* **Input data**:
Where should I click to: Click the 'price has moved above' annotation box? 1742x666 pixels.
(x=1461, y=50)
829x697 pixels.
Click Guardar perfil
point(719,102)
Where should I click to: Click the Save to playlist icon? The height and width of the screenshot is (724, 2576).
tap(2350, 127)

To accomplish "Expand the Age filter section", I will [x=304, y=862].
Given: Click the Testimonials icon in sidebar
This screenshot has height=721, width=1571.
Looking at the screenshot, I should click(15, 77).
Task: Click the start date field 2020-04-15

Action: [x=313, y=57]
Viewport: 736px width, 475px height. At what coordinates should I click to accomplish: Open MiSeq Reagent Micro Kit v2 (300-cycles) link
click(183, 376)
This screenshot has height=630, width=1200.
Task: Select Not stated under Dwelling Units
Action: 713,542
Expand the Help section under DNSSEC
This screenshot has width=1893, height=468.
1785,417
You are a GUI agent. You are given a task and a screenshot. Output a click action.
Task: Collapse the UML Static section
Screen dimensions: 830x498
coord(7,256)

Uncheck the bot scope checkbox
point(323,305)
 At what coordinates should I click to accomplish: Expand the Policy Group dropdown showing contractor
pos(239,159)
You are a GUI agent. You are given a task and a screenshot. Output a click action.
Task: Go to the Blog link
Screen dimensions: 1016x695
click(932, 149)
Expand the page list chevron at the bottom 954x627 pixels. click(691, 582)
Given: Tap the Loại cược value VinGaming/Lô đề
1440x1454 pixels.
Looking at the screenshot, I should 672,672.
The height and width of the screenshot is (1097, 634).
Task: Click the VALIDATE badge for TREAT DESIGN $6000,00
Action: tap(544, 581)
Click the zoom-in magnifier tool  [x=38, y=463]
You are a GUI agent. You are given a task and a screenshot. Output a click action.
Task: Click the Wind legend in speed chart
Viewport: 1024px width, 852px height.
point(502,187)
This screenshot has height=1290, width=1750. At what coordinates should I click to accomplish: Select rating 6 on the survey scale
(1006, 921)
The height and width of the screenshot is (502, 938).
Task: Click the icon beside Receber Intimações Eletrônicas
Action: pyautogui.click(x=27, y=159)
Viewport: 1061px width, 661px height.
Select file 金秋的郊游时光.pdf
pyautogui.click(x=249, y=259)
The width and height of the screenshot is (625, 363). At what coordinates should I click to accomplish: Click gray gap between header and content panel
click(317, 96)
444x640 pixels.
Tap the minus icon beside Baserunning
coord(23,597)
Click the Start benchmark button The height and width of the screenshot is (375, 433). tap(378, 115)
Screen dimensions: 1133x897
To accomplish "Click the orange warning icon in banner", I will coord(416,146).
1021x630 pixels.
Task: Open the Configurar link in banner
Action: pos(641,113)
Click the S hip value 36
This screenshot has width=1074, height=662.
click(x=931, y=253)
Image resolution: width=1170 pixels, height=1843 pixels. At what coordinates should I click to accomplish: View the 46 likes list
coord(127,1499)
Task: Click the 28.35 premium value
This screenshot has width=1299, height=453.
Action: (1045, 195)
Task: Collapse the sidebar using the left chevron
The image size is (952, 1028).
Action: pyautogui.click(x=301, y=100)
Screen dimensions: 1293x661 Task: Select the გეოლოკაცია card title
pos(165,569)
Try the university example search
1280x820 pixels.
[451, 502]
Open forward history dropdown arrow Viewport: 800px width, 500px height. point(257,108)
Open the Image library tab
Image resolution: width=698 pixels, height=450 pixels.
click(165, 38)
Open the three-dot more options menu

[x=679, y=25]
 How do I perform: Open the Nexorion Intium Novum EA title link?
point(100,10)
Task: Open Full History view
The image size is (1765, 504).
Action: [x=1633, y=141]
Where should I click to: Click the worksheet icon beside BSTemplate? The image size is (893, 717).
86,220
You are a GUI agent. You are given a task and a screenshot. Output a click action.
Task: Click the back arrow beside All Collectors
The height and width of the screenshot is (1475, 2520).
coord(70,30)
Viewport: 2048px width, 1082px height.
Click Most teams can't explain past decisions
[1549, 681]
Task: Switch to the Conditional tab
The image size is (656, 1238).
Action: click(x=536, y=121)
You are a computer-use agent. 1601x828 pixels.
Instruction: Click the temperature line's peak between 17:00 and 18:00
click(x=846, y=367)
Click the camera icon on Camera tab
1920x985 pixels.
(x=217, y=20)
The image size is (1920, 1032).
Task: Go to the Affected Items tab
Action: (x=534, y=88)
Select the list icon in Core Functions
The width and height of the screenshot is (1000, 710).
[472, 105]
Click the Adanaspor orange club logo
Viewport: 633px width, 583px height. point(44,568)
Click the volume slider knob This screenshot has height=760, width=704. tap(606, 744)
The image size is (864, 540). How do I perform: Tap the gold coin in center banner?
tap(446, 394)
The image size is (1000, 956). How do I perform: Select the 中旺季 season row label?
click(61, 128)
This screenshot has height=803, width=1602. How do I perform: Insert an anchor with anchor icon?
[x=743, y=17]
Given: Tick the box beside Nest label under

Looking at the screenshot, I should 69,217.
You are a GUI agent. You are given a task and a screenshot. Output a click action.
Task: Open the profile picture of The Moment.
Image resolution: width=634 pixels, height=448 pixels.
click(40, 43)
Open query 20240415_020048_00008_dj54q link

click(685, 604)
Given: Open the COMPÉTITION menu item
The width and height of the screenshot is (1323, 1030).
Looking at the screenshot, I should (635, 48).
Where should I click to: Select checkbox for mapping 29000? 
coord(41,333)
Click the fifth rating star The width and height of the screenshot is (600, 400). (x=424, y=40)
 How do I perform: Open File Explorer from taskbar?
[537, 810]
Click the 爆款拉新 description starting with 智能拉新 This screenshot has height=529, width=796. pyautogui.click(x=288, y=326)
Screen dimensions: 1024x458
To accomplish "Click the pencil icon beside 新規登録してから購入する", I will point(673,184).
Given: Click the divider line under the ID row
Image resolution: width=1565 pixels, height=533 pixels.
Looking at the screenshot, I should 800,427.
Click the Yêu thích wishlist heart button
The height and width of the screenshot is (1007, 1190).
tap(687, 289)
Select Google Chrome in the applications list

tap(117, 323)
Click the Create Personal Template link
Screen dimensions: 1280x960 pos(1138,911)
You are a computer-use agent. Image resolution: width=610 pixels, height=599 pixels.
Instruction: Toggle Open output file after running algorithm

* **About this task**:
Count the lines of the material that include the word "chevron", then state only the total.

* **Answer box**:
2